**EXERCISE**
Going through the data below, copy out each line where the word "agent" shows up.

[Stored data entries]

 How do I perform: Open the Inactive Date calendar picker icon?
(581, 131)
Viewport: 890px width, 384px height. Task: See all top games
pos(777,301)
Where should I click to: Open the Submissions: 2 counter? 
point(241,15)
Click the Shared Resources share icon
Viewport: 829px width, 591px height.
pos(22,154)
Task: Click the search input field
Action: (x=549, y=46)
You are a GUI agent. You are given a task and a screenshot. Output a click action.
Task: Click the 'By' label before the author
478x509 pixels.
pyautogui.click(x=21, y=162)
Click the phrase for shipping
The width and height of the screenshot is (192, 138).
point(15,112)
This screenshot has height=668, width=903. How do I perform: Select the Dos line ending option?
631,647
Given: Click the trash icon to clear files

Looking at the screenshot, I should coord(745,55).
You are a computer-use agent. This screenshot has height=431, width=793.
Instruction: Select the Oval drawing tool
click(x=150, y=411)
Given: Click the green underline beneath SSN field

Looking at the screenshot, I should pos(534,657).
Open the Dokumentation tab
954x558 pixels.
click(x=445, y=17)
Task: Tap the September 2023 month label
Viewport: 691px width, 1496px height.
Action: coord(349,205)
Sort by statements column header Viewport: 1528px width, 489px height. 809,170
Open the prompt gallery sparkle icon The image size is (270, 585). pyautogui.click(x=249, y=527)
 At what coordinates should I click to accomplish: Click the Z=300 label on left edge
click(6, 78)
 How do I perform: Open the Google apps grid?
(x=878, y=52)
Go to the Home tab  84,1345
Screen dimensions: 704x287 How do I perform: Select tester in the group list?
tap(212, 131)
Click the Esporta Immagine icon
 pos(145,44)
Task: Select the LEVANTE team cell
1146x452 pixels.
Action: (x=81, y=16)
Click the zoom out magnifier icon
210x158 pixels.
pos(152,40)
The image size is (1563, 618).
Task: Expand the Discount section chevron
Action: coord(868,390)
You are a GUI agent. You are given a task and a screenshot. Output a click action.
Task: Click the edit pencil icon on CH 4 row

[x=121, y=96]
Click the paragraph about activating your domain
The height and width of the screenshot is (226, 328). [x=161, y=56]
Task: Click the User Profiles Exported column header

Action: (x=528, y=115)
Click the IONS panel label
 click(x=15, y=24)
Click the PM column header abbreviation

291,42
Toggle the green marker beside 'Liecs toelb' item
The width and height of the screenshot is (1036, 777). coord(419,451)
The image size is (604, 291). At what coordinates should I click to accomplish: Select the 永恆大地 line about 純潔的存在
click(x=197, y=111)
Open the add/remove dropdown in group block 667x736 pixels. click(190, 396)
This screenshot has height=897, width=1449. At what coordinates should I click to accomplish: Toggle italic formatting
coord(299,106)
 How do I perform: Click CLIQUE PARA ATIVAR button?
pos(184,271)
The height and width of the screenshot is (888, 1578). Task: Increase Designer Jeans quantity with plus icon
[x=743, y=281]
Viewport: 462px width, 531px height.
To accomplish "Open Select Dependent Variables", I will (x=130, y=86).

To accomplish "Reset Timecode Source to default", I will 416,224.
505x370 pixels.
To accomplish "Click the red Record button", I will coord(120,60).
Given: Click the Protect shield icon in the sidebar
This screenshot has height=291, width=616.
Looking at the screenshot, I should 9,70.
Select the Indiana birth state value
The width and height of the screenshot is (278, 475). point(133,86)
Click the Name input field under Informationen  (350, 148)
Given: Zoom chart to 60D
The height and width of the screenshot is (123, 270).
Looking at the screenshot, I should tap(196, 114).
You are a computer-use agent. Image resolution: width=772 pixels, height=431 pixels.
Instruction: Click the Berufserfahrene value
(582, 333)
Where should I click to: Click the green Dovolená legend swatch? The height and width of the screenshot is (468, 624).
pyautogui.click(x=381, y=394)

**YOUR SOLUTION**
You are a GUI agent. You are given a task and a screenshot. Output a click action.
You are a computer-use agent. This screenshot has height=431, width=793.
You are a GUI agent. You are given a task and a screenshot. Output a click action.
You are a computer-use agent. Image resolution: width=772 pixels, height=431 pixels.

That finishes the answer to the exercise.